Emergency officials ordered mandatory evacuations into the early-morning hours on Wednesday as the fires continued to menace Sonoma County, where 180 people are still missing and the death toll is expected to rise.

The fast-moving flames have swept through densely populated neighborhoods, causing residents to flee from their homes in the middle of the night as smoke filled their rooms.

One couple had to jump into their pool as flames rushed across their land, taking occasional gasps for air as flames lapped at their backs.
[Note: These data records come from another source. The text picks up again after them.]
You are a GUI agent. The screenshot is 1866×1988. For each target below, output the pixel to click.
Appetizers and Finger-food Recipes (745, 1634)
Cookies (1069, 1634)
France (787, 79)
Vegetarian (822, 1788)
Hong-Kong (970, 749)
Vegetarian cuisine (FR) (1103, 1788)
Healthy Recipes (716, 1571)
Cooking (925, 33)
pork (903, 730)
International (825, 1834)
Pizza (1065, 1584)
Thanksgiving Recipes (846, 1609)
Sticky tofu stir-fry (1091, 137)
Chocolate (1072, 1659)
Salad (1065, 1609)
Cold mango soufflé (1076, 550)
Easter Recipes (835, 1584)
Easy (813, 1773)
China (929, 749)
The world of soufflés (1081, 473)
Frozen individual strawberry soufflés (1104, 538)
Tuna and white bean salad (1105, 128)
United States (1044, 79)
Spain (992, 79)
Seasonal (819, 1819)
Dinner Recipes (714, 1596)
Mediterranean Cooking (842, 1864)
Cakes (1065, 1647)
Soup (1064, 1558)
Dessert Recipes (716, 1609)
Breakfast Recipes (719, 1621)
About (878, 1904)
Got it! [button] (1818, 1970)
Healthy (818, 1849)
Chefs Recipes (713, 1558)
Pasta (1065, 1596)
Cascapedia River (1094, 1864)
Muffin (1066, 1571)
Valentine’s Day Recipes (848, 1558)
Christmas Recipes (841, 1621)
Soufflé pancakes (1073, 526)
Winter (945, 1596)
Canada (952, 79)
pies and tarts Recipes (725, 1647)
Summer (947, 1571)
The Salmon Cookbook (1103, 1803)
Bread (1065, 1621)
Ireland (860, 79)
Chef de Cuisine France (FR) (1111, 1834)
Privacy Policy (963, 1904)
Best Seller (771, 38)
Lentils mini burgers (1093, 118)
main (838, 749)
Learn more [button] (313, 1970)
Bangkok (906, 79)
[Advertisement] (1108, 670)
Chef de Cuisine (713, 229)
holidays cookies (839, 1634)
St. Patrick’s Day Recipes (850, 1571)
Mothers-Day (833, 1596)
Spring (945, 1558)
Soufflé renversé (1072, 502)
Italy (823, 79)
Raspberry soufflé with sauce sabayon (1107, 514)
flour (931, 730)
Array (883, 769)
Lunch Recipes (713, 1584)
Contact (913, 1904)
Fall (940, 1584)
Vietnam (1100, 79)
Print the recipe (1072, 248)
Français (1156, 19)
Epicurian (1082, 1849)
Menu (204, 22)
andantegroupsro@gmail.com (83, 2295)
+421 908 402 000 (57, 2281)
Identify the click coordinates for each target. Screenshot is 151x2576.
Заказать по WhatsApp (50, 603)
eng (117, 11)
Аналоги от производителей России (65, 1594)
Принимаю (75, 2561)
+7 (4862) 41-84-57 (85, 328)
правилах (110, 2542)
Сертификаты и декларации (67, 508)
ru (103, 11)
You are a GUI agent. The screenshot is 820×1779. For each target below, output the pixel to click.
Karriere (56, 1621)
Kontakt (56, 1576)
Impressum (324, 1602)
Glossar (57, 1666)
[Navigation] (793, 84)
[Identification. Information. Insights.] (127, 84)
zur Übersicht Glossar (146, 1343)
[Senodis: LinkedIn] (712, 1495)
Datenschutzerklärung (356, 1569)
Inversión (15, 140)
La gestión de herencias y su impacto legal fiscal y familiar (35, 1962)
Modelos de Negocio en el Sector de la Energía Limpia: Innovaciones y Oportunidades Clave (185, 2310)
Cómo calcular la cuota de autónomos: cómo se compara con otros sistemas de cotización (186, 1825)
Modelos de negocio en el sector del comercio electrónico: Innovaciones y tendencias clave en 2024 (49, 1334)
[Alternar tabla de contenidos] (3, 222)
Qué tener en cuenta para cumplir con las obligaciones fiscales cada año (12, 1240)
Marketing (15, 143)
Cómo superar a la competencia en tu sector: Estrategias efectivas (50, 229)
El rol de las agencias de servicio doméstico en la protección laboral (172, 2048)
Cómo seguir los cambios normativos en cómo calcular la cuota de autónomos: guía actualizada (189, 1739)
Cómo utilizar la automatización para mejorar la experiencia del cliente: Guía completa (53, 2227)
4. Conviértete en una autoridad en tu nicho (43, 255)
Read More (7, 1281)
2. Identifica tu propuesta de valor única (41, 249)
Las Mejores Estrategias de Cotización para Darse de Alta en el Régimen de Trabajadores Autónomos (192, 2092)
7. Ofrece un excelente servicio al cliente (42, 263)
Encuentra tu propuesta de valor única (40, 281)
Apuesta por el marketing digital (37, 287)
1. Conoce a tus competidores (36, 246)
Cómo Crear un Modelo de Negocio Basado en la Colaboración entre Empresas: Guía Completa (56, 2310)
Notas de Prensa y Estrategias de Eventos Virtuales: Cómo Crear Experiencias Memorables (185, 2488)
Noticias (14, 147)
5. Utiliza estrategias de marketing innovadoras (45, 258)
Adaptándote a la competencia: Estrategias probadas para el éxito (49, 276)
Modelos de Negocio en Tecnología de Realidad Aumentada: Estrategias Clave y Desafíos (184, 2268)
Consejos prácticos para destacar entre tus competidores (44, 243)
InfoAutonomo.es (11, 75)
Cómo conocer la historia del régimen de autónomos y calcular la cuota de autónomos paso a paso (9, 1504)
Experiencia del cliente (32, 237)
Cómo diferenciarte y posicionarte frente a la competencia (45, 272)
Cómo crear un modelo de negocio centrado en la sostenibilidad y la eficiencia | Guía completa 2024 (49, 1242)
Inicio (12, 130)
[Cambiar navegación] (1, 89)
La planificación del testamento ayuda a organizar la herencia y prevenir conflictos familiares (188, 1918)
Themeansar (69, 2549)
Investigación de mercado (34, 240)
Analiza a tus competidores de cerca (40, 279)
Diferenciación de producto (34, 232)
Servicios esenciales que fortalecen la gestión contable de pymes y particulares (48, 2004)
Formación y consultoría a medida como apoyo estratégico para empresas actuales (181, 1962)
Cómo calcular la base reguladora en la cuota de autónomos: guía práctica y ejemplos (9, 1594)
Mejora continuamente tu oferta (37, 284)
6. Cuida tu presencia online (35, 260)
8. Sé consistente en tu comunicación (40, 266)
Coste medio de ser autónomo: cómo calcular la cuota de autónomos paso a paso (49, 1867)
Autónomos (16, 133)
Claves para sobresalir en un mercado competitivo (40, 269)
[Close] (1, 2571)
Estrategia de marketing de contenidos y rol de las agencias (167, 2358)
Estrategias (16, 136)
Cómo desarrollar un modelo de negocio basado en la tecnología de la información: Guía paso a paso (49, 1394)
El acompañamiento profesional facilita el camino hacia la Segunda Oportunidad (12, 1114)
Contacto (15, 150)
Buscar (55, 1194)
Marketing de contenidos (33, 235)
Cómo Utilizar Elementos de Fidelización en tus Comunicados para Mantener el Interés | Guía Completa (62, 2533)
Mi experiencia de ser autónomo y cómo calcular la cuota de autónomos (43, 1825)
High winds that whipped up 17 large fires had faded earlier Tuesday and humidity increased, assisting an operation that has drawn resources from throughout the state and neighboring Nevada. But officials warned that the sharp northern wind, known as a Diablo, would return, allowing only a brief window for firefighters to carve clearings in place to stop the fires from spreading to vulnerable populated areas.

That wind returned overnight.

More than 25,000 people have fled homes from seven counties north of San Francisco, filling dozens of shelters that state officials had hoped to consolidate in the coming days to provide more-efficient services. Many left houses with nothing, and officials acknowledged Tuesday that it could be weeks before some are able to return to what is left.

“These fires came down into neighborhoods before anyone knew there was a fire in many cases,” Cal Fire Chief Ken Pimlott said during an afternoon news conference. “This is just pure devastation and it’s going to take us a while to get out and comb through all of this.”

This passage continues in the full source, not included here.